__Task instructions__: For the listing below, give the count of lines containing "page", and no other text.

__Information shown__:
- Opening Delimiter -
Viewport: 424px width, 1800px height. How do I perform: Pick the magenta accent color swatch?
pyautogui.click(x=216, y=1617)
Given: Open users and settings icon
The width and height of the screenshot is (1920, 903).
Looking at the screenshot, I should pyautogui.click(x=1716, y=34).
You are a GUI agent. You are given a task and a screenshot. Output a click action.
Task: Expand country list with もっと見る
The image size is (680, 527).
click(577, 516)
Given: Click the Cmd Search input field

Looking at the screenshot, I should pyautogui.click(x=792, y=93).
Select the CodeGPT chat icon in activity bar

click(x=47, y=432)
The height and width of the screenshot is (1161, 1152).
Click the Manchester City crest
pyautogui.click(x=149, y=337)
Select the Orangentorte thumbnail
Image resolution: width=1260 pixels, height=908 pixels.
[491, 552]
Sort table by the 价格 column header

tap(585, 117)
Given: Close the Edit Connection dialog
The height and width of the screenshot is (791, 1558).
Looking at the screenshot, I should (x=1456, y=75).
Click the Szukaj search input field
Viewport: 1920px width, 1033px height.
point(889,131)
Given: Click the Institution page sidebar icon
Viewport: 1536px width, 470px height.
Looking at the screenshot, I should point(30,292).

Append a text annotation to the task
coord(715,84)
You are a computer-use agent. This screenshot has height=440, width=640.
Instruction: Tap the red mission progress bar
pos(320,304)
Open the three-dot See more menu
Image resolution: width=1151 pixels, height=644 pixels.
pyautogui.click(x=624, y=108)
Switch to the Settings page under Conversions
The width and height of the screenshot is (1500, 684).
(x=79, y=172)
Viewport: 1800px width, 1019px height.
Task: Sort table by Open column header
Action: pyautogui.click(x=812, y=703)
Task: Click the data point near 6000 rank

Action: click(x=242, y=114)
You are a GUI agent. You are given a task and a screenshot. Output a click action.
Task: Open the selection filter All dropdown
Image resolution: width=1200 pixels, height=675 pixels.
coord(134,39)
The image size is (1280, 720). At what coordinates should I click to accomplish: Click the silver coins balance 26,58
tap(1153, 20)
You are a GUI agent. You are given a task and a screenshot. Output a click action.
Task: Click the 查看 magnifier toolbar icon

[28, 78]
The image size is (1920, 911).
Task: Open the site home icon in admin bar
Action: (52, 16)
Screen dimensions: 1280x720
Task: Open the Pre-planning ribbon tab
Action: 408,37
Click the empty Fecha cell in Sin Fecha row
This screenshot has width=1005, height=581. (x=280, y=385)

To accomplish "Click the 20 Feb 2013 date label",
- Closing Delimiter -
__Exercise result__: 2